Through the implementation of occupational health and safety laws and standards, the safety and security of workers can be ensured

Khalid Bhatti
Deadly Karachi chemical factory fire killed 17 labourers. Photo: file
Deadly Karachi chemical factory fire killed 17 labourers. Photo: file  

Another factory inferno in Karachi killed 17 workers. Most of them lost their lives as they failed to escape the deadly fire due to a locked exit – meaning the workers had no emergency exit.

How tragic is it that 17 bread earners of their families have lost their lives just because the occupational health and safety laws and regulations were not properly implemented. Nothing really has changed in the last nine years since the Baldia factory tragedy.

This horrific incident is another example of how working people and families pay the ultimate price for the criminal negligence of government officials and the capitalist lust for more profits. The government must take immediate steps to improve workers’ health and safety and upgrade the health and safety regulations.

Our failure to learn lessons from the Baldia factory fire in 2012 has led us to this tragedy. The authorities handled the Baldia factory case politically and deliberately overlooked the issue of occupational health, safety and working conditions.

The criminal negligence of government departments has caused these deaths. Equally responsible is the lust of the owner of the factory for maximum profits and ignoring the basic safety measures at the factory. The FIR registered by the police in this gruesome incident is a clear charge sheet against relevant government departments and the factory owner.

As part of the neoliberal pro-market agenda, labour inspections were curtailed in the last 30 years and capitalist enterprises and industries have been given a free hand to exploit the working people. Working conditions in most of the medium and small industries are deteriorating without any check, and the majority of Pakistani workers are forced to work in slave-like conditions. Many industries are not only working in residential areas but also without having any permissions and registration.

In this case, the FIR also stated that there was no alarm system in the factory either. The building was constructed in such a way that no one could get out in an emergency. The factory was reportedly built illegally and working without registration with the labour department.

It is obvious that business-as-usual continues even after the killing of 256 factory workers in an inferno eight years ago. No real measures and policy decisions were taken to stop another such factory tragedy from occurring.

Through the implementation of occupational health and safety laws and standards, the safety and security of workers can be ensured, and risks reduced. We have two big problems in providing a safe working environment at workplaces. One problem is the outdated occupational health and safety laws and rules. We haven't updated our laws according to the fast-changing working environment. Our laws are inadequate and outdated and need to update in accordance with the use of modern technology.

The second issue is the non-implementation of existing laws. We have some good labour laws that protect labour rights, but we hardly implement these laws. Two important components are missing in the implementation of laws. Both the federal and provincial governments are not interested in implementing the labour laws in letter and spirit to protect workers from capitalist exploitation.

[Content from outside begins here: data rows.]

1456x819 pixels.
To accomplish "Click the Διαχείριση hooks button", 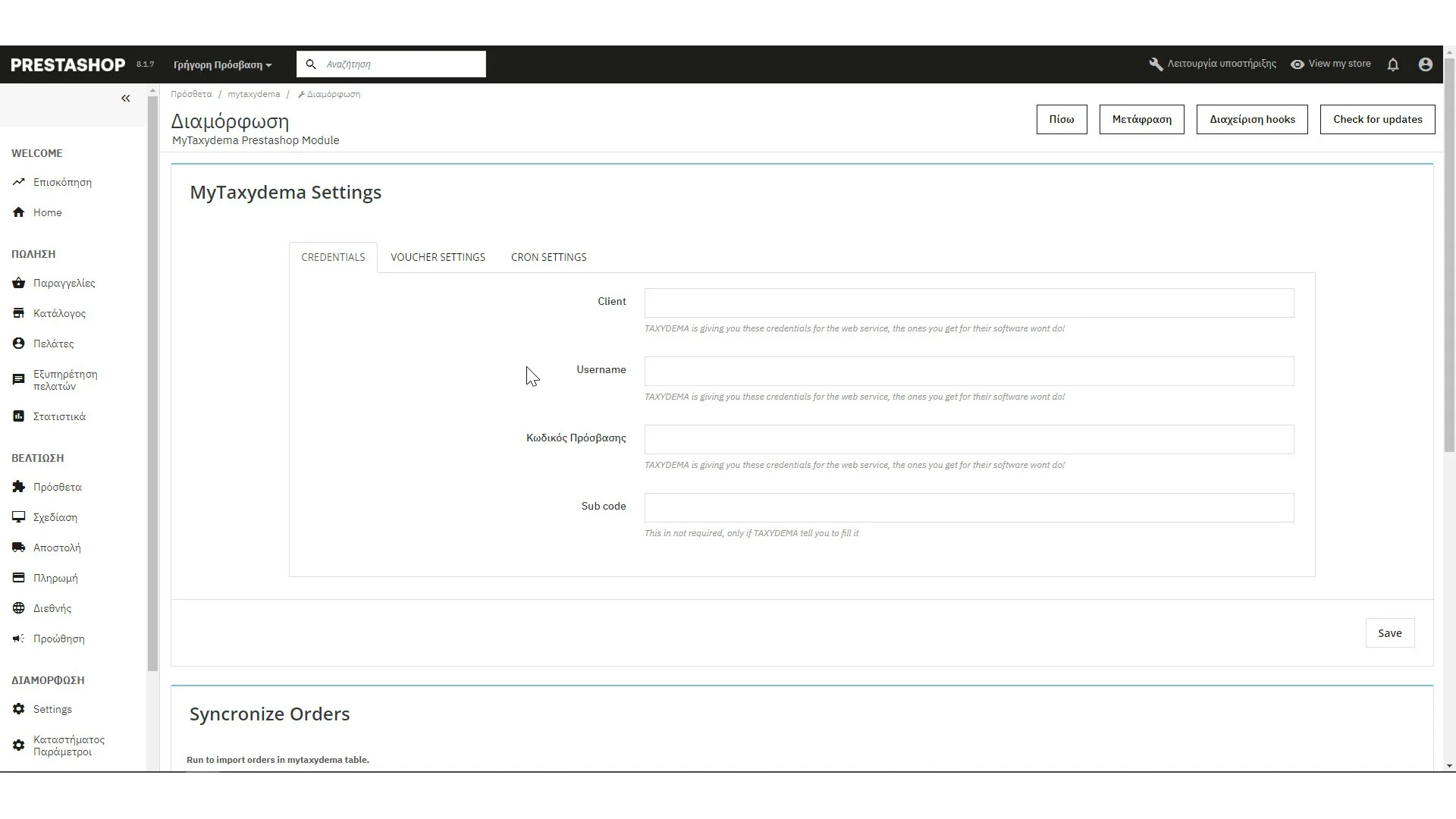I will click(x=1252, y=119).
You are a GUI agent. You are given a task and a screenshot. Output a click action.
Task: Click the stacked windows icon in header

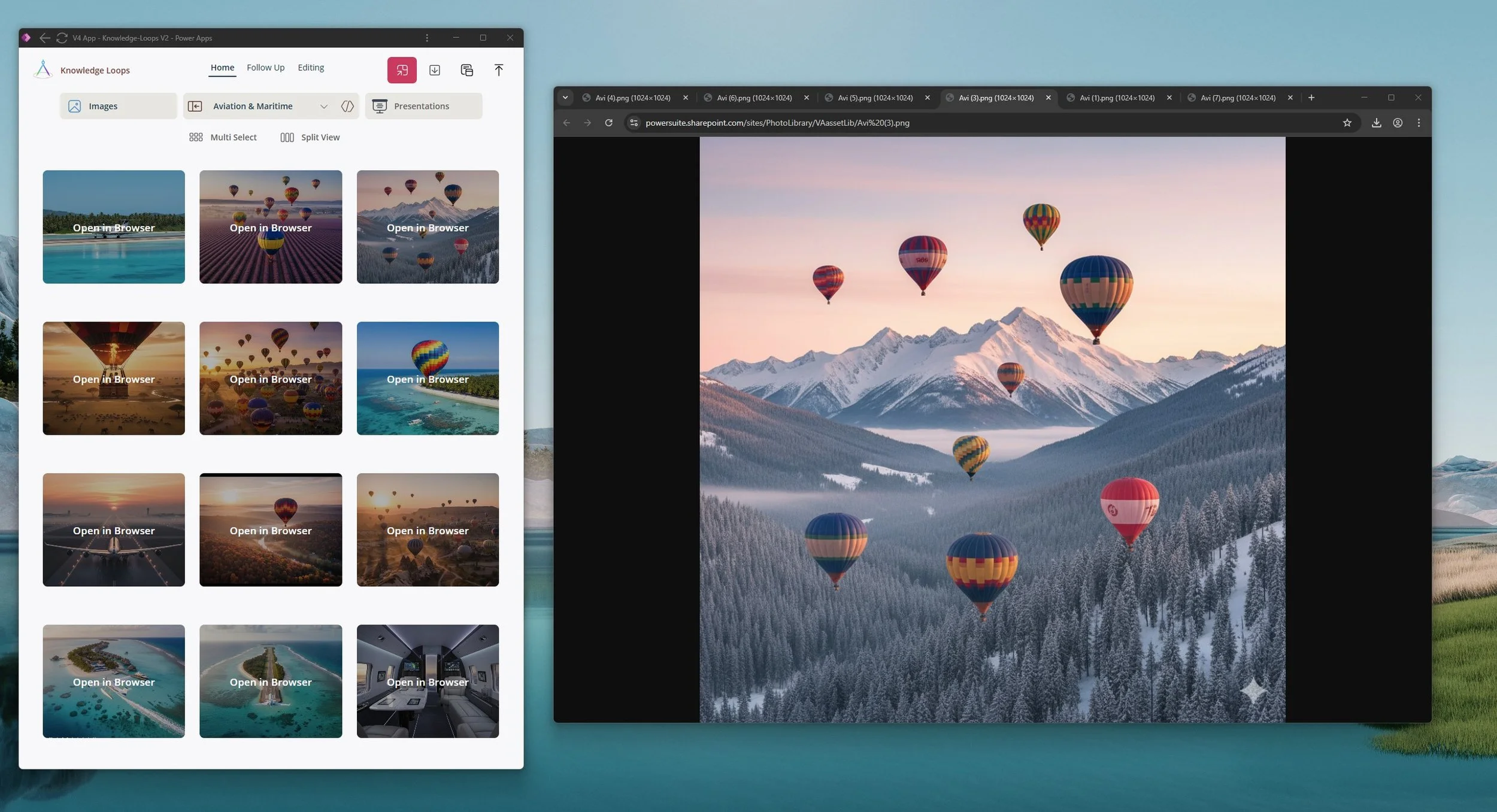466,70
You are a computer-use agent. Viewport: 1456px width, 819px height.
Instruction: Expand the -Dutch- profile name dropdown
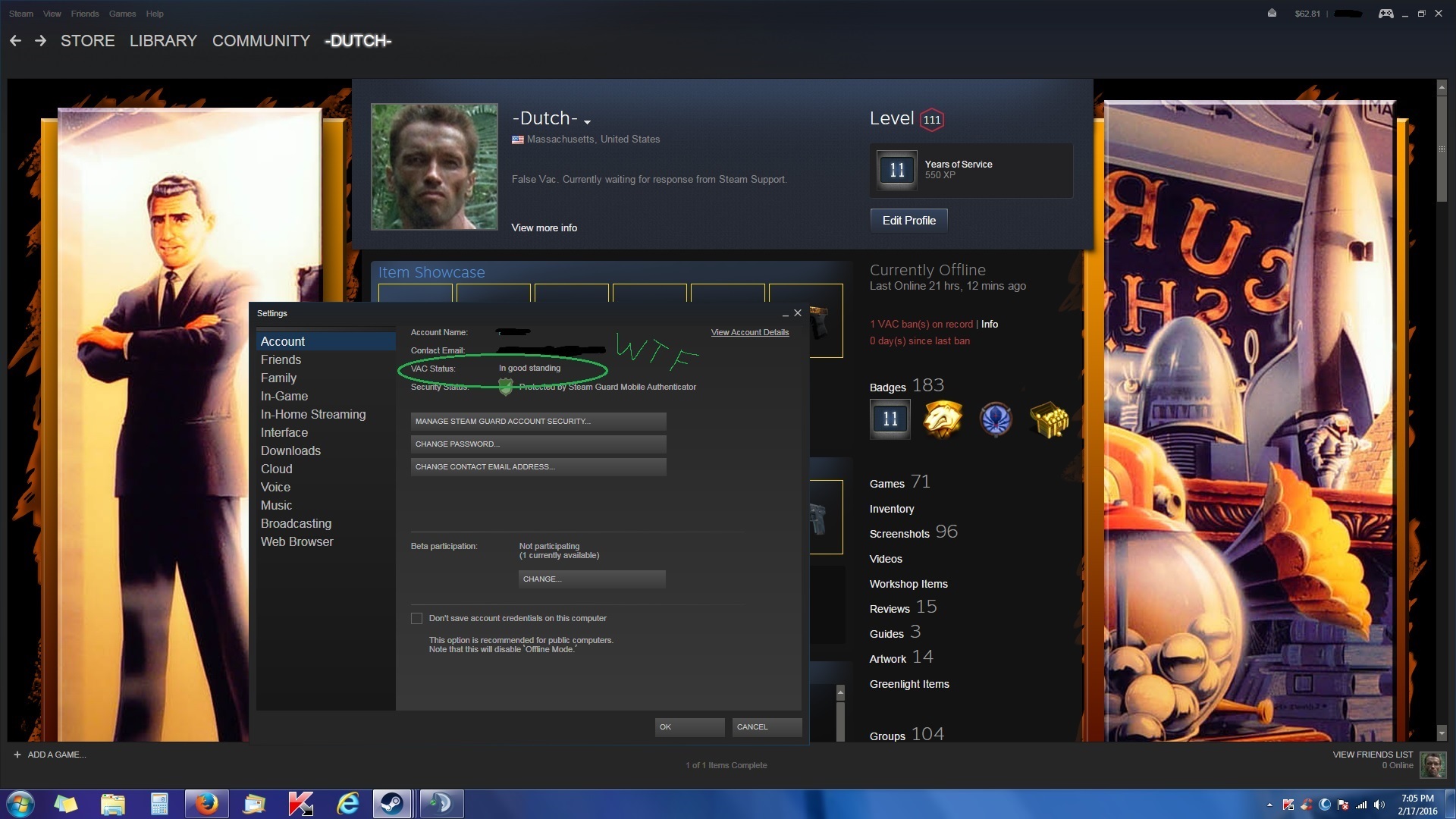(587, 121)
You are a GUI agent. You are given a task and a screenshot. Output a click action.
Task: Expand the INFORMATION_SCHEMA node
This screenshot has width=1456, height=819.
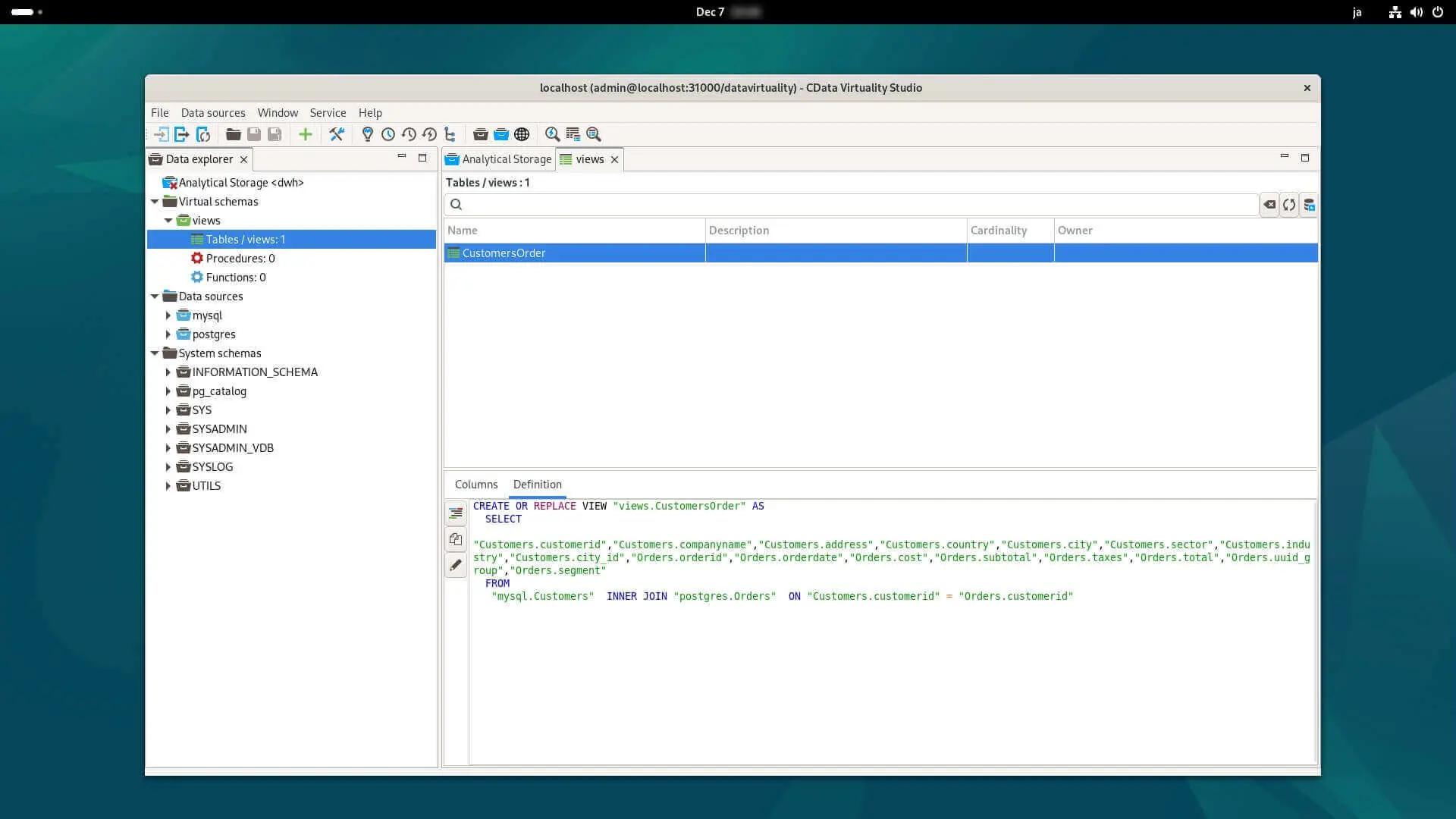[168, 372]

The second factor is the weakness of the labour movement. A strong, well organised and vibrant trade union movement is necessary to ensure the implementation of labour and safety laws. The trade union movement is not in a position to exert enough pressure on the government and the ruling class to implement the labour laws that protect worker’s rights.

Unfortunately, the neoliberal onslaught of the last four decades and structure changes in capitalist production and technology have significantly weakened the labour movement, which has been on the decline since the 1990s. The privatisation of state-owned industries and enterprises; closure of old traditional industries, liberalisation of the economy and market reforms also played their role in the decline of the labour movement in Pakistan.

Every military dictator targeted organised working-class movements and introduced repressive laws and policies. The depoliticisation of trade union movements replaced the ideological trade union activists and leaders with opportunism and corruption. The majority of the union leaders became corrupt and joined hands with the bureaucracy to enrich themselves at the expense of the working class.

Although Pakistan’s constitution and laws allow the formation of trade unions at most workplaces and industries, in reality, it is an uphill task to form a union in the private sector. In many industries, trade unions do exist but they are not genuine workers unions. Yellow or pocket unions have sprung up in the last three decades.

That is why only 1% of workers are unionised in Pakistan. Only 5% of workers are registered with social security and pension institutions and only 3% of workers received written appointment letters.

Collective bargaining rights have been severely curtailed. More than 75% of the workforce is working in the informal sector. Every year, more jobs are created in the informal sector than the formal sector.

Pakistan has ratified more than 38 International Labour Organisation (ILO) conventions, but there is hardly any implementation of these conventions.